# Winnie: Fair Thee Well Until We Meet Again



## catonalake (Mar 10, 2015)

In loving memory of my beloved Winnie who passed on April 3, 2015 at the age of 16.

I pray sweet memories will remain as vivid as was caught briefly on tape here ... to be realized once again when we meet again.

https://www.youtube.com/watch?v=O6pdFyFGdFU


----------



## MsPepper (Mar 26, 2014)

:-( I am sorry for your loss. R.I.P Winnie


----------



## 10cats2dogs (Jun 16, 2013)

Cat,
(((HUGS))) and Prayers...
Sharing tears with you :'(
Sweet Winnie, you knew you were loved, and always will be...
You are no longer in pain, and at the Bridge, all illnesses are healed, no more pain, ever...
A Special Ray of Sunshine, is yours, to call your own....
Sharon


----------



## catonalake (Mar 10, 2015)

*thank you*

attaching a photo of her from last week

her suffering is over and now the healing begins on my end.


----------



## spirite (Jul 31, 2012)

What a beautiful girl she was. She knows how much you loved her while she was with you, and she knows how much you will always love her, even though she is gone. 

Sending you hugs and much sympathy Cat.


----------



## Arianwen (Jun 3, 2012)

Blessings on you both.


----------



## TabbCatt (Mar 26, 2014)
----------------------------------------
Your tasks -
1. Summarize the memorial thread for Winnie in two sentences.
2. Extend the memorial thread for Winnie, picking up right after its final line.

Stored records
----------------------------------------
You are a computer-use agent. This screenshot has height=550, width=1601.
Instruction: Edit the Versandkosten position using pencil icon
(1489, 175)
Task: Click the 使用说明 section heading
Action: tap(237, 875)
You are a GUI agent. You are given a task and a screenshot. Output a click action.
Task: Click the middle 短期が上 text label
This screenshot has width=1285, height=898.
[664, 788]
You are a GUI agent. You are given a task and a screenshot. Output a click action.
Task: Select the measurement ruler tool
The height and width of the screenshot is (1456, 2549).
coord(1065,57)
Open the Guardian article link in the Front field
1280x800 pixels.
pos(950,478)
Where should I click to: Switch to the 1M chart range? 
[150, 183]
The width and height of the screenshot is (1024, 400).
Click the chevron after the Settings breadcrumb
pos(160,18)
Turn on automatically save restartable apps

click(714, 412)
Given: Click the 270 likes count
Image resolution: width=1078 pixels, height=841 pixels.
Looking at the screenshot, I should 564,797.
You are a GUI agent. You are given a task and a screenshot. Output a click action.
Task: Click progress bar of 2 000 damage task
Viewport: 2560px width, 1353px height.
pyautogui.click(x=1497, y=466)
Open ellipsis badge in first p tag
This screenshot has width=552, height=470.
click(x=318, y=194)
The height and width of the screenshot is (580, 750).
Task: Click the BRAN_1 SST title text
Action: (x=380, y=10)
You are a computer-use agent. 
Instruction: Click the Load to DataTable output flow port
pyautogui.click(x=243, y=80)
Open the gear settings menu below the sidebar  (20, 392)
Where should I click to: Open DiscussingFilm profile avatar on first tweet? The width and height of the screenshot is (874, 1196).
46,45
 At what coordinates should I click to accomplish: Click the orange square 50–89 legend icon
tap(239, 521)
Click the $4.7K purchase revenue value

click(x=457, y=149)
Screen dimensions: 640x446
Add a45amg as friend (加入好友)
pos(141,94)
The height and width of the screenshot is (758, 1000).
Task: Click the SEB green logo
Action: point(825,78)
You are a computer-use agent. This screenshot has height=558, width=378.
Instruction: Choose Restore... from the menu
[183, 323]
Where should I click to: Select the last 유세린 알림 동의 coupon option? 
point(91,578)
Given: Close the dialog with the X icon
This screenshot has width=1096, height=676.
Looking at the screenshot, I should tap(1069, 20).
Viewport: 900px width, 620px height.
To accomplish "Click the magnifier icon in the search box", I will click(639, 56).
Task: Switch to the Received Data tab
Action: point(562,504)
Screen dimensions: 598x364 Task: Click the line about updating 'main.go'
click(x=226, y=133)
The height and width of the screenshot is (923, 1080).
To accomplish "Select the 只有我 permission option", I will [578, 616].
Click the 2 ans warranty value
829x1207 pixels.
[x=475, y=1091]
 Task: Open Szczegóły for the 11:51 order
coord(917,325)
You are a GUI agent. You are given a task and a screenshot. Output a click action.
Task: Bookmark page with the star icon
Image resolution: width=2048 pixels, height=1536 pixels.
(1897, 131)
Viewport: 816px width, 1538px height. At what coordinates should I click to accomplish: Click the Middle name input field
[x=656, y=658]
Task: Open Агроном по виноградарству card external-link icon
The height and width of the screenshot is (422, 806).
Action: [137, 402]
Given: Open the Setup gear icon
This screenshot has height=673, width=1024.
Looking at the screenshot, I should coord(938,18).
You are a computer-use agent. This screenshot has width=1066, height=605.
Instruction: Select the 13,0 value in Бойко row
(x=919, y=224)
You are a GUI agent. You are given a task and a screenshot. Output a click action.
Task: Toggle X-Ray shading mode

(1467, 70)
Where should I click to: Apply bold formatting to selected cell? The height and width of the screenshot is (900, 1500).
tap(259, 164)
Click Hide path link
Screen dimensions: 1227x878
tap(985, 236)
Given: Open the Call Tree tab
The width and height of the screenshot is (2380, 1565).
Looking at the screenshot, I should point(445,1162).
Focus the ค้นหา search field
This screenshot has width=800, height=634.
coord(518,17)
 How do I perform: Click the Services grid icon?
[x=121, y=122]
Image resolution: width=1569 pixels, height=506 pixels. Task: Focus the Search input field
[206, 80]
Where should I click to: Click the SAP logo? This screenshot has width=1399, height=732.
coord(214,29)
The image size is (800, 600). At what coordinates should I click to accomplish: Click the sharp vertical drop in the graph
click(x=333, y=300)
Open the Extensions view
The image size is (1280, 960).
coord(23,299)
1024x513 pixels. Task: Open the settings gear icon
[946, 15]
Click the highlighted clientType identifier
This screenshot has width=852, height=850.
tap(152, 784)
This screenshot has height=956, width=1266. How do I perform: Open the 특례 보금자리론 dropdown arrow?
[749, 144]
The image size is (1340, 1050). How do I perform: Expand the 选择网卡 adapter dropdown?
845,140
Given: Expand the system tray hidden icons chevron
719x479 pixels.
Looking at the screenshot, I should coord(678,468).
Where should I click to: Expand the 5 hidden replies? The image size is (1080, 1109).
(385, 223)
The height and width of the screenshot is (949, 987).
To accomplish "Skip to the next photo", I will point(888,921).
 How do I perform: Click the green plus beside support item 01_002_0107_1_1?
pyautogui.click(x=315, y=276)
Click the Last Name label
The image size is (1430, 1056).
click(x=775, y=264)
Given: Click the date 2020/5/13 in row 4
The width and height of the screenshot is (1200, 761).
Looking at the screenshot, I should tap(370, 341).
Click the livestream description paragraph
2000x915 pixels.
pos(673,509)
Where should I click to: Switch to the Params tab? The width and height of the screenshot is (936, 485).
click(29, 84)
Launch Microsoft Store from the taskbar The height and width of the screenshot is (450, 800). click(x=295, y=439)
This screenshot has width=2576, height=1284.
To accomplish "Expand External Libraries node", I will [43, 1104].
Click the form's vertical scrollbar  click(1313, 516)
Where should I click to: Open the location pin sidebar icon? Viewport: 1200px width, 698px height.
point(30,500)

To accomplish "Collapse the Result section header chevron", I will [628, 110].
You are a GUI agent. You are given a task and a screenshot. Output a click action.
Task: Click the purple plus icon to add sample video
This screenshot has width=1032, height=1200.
----------------------------------------
Results for the exercise -
1. In a thread remembering Winnie, who died on April 3, 2015 at the age of 16, catonalake shares a video link and later a recent photo, saying her suffering is over and healing now begins. Other members reply with condolences, hugs, prayers and blessings, saying that Winnie knew she was loved and is no longer in pain.

2.
Oh she was such a calm, loving kitty. I'm so sorry for your loss. Tearful hugs to you. That video is a very beautiful tribute and proof of how much she was adored. I'd like to think we'd all be reunited with our beloved ones at the end of our journey as well. A gathering of all loving souls...without any tears or pain! 

May you find peace and in the quiet times ahead.


----------



## Jenny bf (Jul 13, 2013)

Oh, I am so sorry for your loss. She was beautiful and looks so calm enjoying her chin and face rubs in the video. You can see she was a very loved cat


----------



## spider-man (Jan 9, 2015)

my deepest condolences.


----------



## Saly (Jun 3, 2012)

I am so very sorry for your loss, she was a beautiful kitty!


----------



## G-PEG123 (Feb 20, 2014)

So so sorry for your loss. Virtual hugs coming your way.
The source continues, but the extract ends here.